Start of Records for this exercise
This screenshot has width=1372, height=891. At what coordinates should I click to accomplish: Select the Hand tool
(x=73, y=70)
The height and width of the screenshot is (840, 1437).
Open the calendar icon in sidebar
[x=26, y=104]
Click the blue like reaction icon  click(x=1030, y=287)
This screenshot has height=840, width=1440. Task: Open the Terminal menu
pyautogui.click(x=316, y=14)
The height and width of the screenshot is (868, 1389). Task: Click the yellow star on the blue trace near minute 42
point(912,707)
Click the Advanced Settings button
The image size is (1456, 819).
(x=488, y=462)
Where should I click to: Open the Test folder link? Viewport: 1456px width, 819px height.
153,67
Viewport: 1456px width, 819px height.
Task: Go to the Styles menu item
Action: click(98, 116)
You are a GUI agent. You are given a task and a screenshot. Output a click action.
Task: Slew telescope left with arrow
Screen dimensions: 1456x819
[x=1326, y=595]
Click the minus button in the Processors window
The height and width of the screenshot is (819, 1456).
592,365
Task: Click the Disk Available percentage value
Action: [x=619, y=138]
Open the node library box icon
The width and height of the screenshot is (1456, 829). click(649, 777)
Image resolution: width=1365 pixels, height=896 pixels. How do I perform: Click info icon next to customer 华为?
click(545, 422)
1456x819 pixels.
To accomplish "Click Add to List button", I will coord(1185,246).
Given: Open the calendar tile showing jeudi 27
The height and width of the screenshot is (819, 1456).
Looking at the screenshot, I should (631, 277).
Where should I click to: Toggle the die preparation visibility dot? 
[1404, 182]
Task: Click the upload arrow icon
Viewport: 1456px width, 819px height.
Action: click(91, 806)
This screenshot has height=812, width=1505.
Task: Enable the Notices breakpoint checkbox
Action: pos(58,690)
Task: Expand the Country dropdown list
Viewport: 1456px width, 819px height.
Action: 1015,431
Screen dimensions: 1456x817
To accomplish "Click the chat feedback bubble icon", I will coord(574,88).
End of Records for this exercise
• [Exercise]
Every entry should be printed again exactly as written.

• [Answer to the problem]
This screenshot has width=1372, height=891. At what coordinates should I click to accomplish: Select the Hand tool
(x=73, y=70)
The height and width of the screenshot is (840, 1437).
Open the calendar icon in sidebar
[x=26, y=104]
Click the blue like reaction icon  click(x=1030, y=287)
This screenshot has height=840, width=1440. Task: Open the Terminal menu
pyautogui.click(x=316, y=14)
The height and width of the screenshot is (868, 1389). Task: Click the yellow star on the blue trace near minute 42
point(912,707)
Click the Advanced Settings button
The image size is (1456, 819).
(x=488, y=462)
Where should I click to: Open the Test folder link? Viewport: 1456px width, 819px height.
153,67
Viewport: 1456px width, 819px height.
Task: Go to the Styles menu item
Action: click(98, 116)
You are a GUI agent. You are given a task and a screenshot. Output a click action.
Task: Slew telescope left with arrow
Screen dimensions: 1456x819
[x=1326, y=595]
Click the minus button in the Processors window
The height and width of the screenshot is (819, 1456).
592,365
Task: Click the Disk Available percentage value
Action: [x=619, y=138]
Open the node library box icon
The width and height of the screenshot is (1456, 829). click(649, 777)
Image resolution: width=1365 pixels, height=896 pixels. How do I perform: Click info icon next to customer 华为?
click(545, 422)
1456x819 pixels.
To accomplish "Click Add to List button", I will coord(1185,246).
Given: Open the calendar tile showing jeudi 27
The height and width of the screenshot is (819, 1456).
Looking at the screenshot, I should (631, 277).
Where should I click to: Toggle the die preparation visibility dot? 
[1404, 182]
Task: Click the upload arrow icon
Viewport: 1456px width, 819px height.
Action: click(91, 806)
This screenshot has height=812, width=1505.
Task: Enable the Notices breakpoint checkbox
Action: pos(58,690)
Task: Expand the Country dropdown list
Viewport: 1456px width, 819px height.
Action: 1015,431
Screen dimensions: 1456x817
To accomplish "Click the chat feedback bubble icon", I will coord(574,88).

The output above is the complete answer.